Final Project
------

Group Name
-----

My Machine Learning Romance

Student Names
----

1. Rebecca Reilly
2. Viviana Marquez
3. Victoria Suarez
4. Fiorella Tenorio
5. Katja Wittfoth 

Load Data
-----

In [1]:
from sklearn.model_selection import train_test_split
from sklearn.feature_extraction.text import CountVectorizer
from sklearn.pipeline import Pipeline
from sklearn.naive_bayes import MultinomialNB
from sklearn.metrics import accuracy_score
from sklearn.metrics import confusion_matrix
from sklearn.model_selection import GridSearchCV

import numpy as np
import pandas as pd
import matplotlib.pyplot as plt
import seaborn as sns

import string
import re
from imblearn.over_sampling import SMOTE 

In [2]:
def clean_lyrics(text):
    text = re.sub('\n', ' ', text)  # removes new lines
    text = re.sub('\d', '', text)  # removes numbers
    text = re.sub('\t', '', text)  # removes tabs
    text = re.sub('[^A-Za-z ]', '', text)  # removes special character
    text = re.sub('\[Verse\s*\d*:]', ' ', text)  # remove verse indicators
    text = re.sub('\s+', ' ', text)
    words = text.split(" ")
    words = [w for w in words if len(w) > 2]  # removes a, an, to, at, be, ...
    return ' '.join(words)

In [3]:
df = pd.read_csv('../Final Project/Data/lyrics.csv')

In [4]:
df = df[pd.notnull(df['lyrics'])]
df = df[df['genre']!= 'Not Available']
df = df[df['genre']!= 'Other']
df['lyrics_clean'] = df.lyrics.apply(clean_lyrics)

In [5]:
df.genre.unique()

array(['Pop', 'Hip-Hop', 'Rock', 'Metal', 'Country', 'Jazz', 'Electronic',
       'Folk', 'R&B', 'Indie'], dtype=object)

In [6]:
df_clean = df[(df.genre == 'Country') | (df.genre == 'Metal') \
              | (df.genre == 'Hip-Hop') | (df.genre == 'Jazz') \
              | (df.genre == 'Electronic')]

Fit scikit-learn model
----

In [None]:
train, test = train_test_split(df_clean, test_size=0.2)
train_lyrics = train['lyrics_clean']
train_genre = train['genre']

In [None]:
vectorizer = CountVectorizer(stop_words='english', 
                             lowercase=False, 
                             analyzer = 'word')
train_lyrics = vectorizer.fit_transform(train_lyrics)
test_lyrics = vectorizer.transform(test['lyrics_clean'])

In [None]:
# sm = SMOTE()
# train_lyrics, train_genre = sm.fit_sample(X = train_lyrics, y = train_genre)

In [None]:
pipeline = Pipeline([('clf', MultinomialNB(alpha=.1))]) 

In [None]:
grid_params = dict(clf__alpha = np.arange(start=0, stop = 0.1, step = 0.01))

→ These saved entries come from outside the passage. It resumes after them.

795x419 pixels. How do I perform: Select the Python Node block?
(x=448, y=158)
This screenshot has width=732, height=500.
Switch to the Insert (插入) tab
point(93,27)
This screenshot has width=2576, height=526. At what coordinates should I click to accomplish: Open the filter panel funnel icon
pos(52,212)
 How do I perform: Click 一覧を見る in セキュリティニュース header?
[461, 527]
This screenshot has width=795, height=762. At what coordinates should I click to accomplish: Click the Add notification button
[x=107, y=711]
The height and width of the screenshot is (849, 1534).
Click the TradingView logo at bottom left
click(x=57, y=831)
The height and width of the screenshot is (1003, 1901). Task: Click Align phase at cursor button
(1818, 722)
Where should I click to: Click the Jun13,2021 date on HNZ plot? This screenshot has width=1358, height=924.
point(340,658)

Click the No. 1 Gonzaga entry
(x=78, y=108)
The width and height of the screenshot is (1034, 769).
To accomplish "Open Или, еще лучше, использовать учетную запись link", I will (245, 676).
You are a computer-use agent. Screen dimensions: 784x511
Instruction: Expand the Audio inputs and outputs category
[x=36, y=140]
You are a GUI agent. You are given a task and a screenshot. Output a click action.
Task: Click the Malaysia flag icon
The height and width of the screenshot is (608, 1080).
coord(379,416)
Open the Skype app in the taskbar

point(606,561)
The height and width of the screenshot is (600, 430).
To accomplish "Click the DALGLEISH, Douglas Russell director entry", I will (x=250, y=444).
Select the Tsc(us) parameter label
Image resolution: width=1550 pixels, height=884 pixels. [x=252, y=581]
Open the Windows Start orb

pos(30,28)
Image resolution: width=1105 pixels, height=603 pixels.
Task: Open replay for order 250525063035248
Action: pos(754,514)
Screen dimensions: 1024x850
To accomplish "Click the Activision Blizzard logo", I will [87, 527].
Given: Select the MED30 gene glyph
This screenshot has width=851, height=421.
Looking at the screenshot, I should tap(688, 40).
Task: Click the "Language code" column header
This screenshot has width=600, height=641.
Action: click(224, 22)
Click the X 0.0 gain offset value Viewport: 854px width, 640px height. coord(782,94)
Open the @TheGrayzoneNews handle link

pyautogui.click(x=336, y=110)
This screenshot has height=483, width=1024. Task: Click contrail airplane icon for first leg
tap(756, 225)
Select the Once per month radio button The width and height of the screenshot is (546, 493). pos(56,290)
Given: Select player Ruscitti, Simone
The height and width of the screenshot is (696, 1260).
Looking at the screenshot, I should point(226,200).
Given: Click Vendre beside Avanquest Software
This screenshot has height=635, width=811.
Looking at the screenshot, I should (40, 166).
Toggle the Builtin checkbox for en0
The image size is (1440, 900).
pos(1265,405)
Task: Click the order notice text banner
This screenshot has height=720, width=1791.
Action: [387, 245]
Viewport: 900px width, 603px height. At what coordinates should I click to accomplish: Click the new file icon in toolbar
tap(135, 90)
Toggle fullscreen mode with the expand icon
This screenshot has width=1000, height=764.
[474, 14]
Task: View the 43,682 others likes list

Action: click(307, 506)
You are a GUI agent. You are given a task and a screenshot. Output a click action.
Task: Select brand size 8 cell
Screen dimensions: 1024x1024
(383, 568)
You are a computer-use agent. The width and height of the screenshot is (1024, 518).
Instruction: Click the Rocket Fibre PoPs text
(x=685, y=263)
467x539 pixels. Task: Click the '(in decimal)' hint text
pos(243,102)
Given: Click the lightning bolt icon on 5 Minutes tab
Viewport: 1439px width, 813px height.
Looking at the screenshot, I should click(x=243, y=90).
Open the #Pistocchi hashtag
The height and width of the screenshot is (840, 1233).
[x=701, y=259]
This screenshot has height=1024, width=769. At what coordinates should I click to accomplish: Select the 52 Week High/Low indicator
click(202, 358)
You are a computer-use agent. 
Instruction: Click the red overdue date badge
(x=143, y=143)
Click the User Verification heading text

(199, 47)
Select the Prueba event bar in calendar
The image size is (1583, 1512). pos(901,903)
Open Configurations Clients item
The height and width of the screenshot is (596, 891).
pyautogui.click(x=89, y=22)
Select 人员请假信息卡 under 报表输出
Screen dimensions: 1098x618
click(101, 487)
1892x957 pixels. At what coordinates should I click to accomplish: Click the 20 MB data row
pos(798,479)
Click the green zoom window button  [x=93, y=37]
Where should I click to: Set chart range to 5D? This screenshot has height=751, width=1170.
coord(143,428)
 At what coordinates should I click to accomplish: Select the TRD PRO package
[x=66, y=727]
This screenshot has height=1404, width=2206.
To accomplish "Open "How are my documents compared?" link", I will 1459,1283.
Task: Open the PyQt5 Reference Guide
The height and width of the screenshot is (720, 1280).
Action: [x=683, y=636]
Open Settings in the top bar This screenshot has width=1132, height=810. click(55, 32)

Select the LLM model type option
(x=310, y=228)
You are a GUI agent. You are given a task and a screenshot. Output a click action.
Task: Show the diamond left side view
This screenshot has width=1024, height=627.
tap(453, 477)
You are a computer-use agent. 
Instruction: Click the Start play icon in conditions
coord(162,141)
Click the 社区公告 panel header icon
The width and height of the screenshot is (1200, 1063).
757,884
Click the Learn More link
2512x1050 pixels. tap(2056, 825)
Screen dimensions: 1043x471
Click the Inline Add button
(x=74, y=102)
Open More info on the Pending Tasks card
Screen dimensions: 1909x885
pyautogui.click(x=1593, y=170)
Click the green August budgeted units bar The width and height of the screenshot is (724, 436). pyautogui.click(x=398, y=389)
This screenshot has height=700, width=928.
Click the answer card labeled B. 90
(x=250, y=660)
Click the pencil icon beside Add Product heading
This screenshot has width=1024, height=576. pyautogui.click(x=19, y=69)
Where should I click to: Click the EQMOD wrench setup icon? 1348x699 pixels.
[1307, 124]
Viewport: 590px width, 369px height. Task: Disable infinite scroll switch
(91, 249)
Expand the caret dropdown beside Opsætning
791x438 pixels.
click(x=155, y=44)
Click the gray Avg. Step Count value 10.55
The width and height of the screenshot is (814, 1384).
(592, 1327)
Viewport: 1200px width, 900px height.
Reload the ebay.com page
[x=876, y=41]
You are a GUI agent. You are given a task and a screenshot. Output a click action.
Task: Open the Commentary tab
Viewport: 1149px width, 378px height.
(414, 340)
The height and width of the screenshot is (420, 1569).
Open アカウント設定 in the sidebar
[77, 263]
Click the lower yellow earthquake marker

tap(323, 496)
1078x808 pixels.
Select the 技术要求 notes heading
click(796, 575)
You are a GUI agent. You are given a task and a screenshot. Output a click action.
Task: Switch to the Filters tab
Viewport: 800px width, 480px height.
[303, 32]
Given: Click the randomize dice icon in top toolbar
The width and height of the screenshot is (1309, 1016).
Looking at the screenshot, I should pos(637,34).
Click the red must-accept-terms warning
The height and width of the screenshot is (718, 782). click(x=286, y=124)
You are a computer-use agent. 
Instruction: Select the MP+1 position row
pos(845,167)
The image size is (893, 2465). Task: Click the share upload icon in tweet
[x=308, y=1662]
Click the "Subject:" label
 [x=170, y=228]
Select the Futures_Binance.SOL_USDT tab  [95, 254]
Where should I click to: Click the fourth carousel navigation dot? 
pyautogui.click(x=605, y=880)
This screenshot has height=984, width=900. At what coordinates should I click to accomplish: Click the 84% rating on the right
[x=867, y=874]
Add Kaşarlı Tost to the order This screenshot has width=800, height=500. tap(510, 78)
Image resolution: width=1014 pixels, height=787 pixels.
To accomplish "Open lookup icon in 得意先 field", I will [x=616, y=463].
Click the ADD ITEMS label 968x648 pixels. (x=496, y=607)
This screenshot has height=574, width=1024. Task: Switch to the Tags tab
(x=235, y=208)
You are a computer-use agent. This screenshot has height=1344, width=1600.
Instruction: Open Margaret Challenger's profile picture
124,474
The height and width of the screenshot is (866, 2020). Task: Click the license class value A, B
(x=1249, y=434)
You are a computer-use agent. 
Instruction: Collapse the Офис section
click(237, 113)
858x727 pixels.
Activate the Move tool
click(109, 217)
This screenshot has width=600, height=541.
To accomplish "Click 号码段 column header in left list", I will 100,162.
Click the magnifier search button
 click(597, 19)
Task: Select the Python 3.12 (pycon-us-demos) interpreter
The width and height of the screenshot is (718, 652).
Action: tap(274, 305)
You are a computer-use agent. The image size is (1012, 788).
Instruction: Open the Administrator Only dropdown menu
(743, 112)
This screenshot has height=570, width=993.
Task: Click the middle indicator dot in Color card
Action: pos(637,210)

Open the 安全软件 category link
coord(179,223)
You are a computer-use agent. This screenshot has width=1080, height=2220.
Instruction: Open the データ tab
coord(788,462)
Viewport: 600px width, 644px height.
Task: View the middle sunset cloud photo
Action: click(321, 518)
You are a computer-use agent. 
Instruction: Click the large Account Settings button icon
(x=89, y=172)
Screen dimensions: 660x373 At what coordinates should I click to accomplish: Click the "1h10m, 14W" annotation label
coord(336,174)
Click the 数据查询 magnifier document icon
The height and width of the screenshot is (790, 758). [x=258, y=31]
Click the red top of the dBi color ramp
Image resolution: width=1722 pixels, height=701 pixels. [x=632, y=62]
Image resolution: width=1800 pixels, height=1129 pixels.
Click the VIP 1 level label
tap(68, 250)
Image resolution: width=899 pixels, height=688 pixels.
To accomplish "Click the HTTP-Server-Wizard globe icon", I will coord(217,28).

gs = GridSearchCV(estimator=pipeline,  
                  param_grid=grid_params,
                  scoring='accuracy',
                  cv=10)

In [None]:
gs.fit(train_lyrics, train_genre)
f"{gs.score(test_lyrics, test['genre']):.4f}"

In [None]:
gs.best_params_

In [None]:
gs.best_estimator_.steps[0][1]  # best model

In [None]:
pred = gs.best_estimator_.predict(test_lyrics)

Evaluation Metric
----

In [None]:
con_mat = confusion_matrix(test['genre'], pred)

In [None]:
fig = plt.figure(figsize=(15, 15))
sns.heatmap(con_mat.T, square=True, annot=True, fmt='d', cbar=True,
           xticklabels=df_clean.genre.unique(), yticklabels=df_clean.genre.unique(), cmap="Blues")

In [None]:
round(accuracy_score(pred, test['genre']) ,3)